21 Apr Meaningful Hospital Reform is the Path to Healthcare Affordability
For too long, Congress has searched for ways to lower the cost of healthcare without confronting the most powerful actors driving those costs up. Drug pricing debates dominate the headlines. Insurance premiums draw understandable outrage. But one force consistently escapes meaningful scrutiny: the hospitals and large health systems whose unchecked market power, billing practices, and exploitation of public programs have made care less accessible for the communities that need it most.
The Health Equity Collaborative (HEC) is comprised of frontline organizations dedicated to closing health disparity gaps in Black, Latino, and low-income neighborhoods across the U.S. What we see is consistent: the institutions that claim to serve vulnerable populations are too often the very ones benefiting from systems designed without accountability to those populations. Until Congress is willing to examine the full picture of how hospitals behave — not just how they are funded — meaningful progress on healthcare affordability will remain out of reach.
Substantive reform requires honesty. It requires looking at where federal dollars are actually going, whether the programs built to protect underserved communities are delivering on their promise, and whether the institutions receiving public support are genuinely serving the public good. The good news is that a concrete, actionable reform opportunity is now on the table, and it deserves Congress’s full attention.
A Promising Reform: The 340B Rebate Model Pilot Program
The 340B Drug Pricing Program was created by Congress in 1992 with a clear and laudable goal: to allow safety-net providers to purchase prescription drugs at steep discounts, then use the savings to expand care for low-income and uninsured patients. The program was designed as a lifeline for the kinds of hospitals and clinics that serve communities the commercial market tends to leave behind.
Thirty years later, the 340B program has grown from roughly 90 qualifying hospitals to more than 2,600, and the evidence that this growth has benefited the patients it was meant to serve is, at best, murky. The program lacks a basic transparency mechanism: there is no reliable way to track whether the discounts hospitals receive actually flow to patients, whether the same drugs are receiving multiple discounts from overlapping federal programs, or whether savings are reinvested into underserved communities or diverted elsewhere.
The Health Resources and Services Administration (HRSA) is now exploring a meaningful structural fix: the 340B Rebate Model Pilot Program. Rather than extending discounts to hospitals upfront — where they disappear into opaque internal accounting — a rebate model would require hospitals to submit claims data demonstrating that a drug was dispensed to an eligible patient before receiving the 340B price. This simple structural shift creates a paper trail. It enables real oversight. It makes it possible, for the first time, to verify whether the program is serving the patients Congress intended.

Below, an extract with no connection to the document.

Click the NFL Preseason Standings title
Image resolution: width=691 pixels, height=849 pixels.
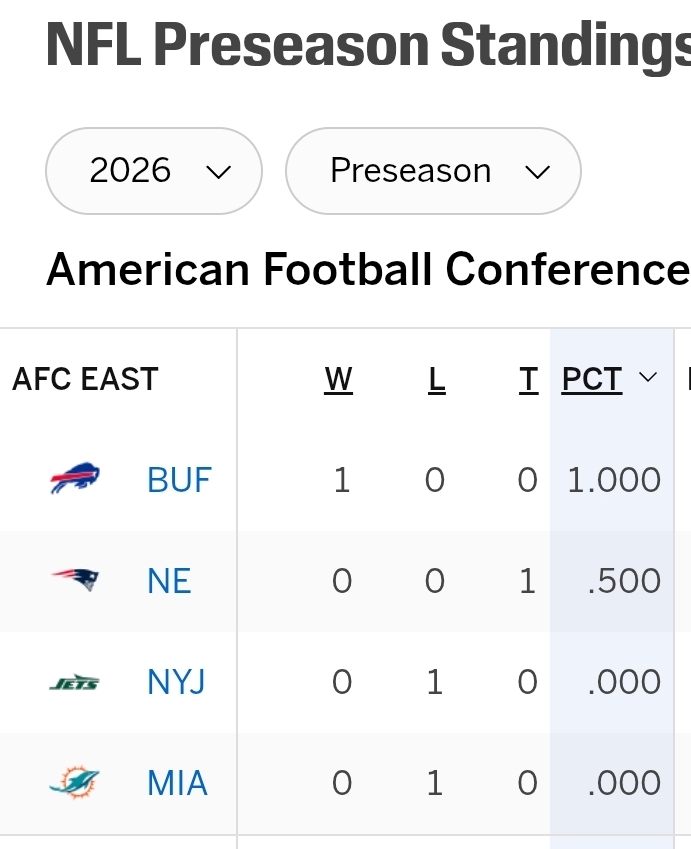[368, 45]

This is precisely the kind of accountability-centered reform that HEC can support. Several organizations in our community recently submitted formal public comments to HRSA in support of this pilot, and their perspectives — rooted in the lived experience of working in communities most affected by healthcare inequity — deserve to be heard. Below, we highlight the key takeaways from five of those comments.
Choose Healthy Life
Rev. Kimberly L. Williams, President & CEO
Choose Healthy Life (CHL) is a national faith-based public health organization that works through partnerships with Black churches to deliver health services in communities with the greatest need. Rev. Williams writes from the vantage point of a community seeing firsthand how the program’s growth has not translated into better access to affordable medications for Black Americans, who face disproportionately high rates of diabetes, hypertension, and kidney disease.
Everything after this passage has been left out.